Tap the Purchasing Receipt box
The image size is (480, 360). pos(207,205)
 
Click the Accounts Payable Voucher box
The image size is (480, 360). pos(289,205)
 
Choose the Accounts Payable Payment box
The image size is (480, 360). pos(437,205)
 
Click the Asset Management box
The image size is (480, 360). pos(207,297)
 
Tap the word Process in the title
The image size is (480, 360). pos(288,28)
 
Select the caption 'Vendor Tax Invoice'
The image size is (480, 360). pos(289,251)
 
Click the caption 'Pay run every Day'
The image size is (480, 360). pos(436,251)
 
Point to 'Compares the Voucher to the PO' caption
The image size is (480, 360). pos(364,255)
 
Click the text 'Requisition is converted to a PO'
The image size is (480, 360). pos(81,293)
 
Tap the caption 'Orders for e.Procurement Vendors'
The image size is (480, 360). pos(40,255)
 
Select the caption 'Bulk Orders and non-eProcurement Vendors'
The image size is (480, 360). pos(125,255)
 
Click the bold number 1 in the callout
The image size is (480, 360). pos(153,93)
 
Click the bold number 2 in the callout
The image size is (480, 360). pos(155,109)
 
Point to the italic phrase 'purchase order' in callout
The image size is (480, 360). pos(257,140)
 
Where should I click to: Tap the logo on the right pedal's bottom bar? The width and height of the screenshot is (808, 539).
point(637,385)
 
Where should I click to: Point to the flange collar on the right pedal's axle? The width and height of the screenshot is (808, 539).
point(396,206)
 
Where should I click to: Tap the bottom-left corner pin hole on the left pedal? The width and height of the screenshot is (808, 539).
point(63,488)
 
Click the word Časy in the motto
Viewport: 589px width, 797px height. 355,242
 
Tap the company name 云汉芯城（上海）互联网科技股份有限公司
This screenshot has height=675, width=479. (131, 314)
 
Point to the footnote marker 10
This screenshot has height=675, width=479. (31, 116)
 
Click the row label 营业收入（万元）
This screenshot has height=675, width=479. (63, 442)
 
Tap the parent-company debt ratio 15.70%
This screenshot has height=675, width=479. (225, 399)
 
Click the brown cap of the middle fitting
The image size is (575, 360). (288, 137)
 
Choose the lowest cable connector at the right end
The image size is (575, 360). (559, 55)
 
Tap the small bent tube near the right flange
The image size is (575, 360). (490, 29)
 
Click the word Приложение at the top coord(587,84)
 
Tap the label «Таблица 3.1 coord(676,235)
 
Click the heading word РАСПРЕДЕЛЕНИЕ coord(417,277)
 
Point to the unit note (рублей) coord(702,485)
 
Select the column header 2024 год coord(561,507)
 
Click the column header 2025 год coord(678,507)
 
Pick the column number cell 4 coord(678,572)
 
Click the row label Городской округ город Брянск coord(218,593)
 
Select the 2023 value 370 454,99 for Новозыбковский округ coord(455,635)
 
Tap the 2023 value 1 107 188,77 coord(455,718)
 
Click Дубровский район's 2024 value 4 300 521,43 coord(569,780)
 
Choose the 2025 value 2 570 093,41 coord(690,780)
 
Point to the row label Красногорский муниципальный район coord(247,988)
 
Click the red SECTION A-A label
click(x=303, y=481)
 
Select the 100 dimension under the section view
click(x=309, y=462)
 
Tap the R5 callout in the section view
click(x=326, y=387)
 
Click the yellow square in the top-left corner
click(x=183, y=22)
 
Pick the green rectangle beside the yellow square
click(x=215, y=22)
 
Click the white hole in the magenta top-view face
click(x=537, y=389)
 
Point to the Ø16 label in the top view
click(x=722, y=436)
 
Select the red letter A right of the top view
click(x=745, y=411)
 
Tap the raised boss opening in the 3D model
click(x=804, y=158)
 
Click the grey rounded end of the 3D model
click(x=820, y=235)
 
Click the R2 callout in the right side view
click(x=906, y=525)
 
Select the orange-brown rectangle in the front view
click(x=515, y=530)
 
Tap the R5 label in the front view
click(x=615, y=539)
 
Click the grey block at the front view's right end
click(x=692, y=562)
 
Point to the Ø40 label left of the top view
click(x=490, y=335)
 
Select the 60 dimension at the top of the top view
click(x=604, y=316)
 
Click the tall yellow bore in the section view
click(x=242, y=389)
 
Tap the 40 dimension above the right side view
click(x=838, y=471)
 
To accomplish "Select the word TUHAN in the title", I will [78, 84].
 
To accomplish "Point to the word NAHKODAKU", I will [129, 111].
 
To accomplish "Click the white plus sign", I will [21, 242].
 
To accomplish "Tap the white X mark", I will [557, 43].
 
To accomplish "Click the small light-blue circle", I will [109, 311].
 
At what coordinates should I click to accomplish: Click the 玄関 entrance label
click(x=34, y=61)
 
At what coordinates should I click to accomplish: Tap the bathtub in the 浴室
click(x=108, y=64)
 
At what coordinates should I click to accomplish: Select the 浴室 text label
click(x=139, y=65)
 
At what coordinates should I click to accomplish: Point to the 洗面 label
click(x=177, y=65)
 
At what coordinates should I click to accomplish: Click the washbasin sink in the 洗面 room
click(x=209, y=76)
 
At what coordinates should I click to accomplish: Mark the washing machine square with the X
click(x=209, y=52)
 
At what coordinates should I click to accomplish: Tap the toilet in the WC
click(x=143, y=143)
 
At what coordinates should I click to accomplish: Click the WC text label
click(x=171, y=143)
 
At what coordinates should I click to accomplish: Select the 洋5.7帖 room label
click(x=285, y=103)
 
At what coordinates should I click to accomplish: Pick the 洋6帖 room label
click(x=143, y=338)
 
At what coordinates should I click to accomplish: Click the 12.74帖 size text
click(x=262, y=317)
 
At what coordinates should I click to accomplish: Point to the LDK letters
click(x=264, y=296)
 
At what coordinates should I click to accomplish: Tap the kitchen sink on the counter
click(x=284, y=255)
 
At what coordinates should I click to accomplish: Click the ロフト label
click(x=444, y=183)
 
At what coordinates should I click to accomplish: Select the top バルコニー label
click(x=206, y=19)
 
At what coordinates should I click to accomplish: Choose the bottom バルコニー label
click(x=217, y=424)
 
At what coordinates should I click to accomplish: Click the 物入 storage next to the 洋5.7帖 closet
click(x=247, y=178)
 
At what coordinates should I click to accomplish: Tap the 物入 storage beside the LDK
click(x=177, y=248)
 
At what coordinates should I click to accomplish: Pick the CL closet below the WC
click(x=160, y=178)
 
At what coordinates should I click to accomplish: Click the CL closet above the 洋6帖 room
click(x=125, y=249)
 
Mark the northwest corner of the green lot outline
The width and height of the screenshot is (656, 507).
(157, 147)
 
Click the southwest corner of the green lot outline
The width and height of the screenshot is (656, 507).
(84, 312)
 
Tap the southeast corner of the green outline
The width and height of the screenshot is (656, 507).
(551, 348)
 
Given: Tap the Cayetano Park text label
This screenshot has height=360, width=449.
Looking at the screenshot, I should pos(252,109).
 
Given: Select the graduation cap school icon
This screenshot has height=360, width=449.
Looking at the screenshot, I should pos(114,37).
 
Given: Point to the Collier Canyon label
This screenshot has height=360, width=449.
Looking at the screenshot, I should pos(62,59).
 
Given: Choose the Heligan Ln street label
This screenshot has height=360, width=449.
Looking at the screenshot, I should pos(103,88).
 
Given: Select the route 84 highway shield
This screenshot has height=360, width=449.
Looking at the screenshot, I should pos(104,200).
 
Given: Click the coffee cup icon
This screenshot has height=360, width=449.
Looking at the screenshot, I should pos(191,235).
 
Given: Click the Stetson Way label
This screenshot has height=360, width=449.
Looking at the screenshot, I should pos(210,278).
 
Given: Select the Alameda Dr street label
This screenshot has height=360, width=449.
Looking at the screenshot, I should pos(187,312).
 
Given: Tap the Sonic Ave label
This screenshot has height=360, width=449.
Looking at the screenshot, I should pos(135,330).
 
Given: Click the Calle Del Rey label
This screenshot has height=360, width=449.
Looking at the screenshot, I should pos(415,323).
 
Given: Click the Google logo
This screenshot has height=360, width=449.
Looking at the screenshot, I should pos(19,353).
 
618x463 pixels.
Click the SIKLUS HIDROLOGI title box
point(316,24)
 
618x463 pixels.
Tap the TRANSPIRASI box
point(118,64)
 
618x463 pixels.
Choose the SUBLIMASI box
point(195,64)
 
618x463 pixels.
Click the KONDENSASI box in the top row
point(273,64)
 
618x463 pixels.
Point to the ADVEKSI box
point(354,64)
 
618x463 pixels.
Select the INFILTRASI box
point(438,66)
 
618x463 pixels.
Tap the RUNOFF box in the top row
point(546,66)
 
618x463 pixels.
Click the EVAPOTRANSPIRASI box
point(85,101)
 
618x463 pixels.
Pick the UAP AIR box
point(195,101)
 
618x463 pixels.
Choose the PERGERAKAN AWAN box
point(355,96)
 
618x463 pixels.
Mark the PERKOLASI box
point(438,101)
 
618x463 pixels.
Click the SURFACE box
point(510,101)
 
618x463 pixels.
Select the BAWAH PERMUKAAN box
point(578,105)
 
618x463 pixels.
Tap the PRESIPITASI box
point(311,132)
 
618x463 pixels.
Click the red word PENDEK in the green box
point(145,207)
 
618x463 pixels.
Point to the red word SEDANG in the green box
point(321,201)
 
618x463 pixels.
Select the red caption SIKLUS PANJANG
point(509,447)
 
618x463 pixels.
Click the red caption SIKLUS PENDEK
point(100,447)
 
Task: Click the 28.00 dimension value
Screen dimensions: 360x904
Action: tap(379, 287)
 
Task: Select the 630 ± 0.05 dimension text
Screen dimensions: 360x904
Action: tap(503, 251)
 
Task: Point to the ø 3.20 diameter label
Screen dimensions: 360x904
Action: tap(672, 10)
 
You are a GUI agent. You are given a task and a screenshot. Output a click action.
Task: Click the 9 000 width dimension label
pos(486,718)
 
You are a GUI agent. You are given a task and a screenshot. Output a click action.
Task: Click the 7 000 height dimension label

☆ ☆ ☆ ☆ ☆ ☆ ☆

◆ Your instructions: Can you copy the records word for word, beginning with the line that contains "Tap the R5 label in the front view" and continuing through the line that contains "click(x=838, y=471)"?

◆ Exercise output:
Tap the R5 label in the front view
click(x=615, y=539)
 
Click the grey block at the front view's right end
click(x=692, y=562)
 
Point to the Ø40 label left of the top view
click(x=490, y=335)
 
Select the 60 dimension at the top of the top view
click(x=604, y=316)
 
Click the tall yellow bore in the section view
click(x=242, y=389)
 
Tap the 40 dimension above the right side view
click(x=838, y=471)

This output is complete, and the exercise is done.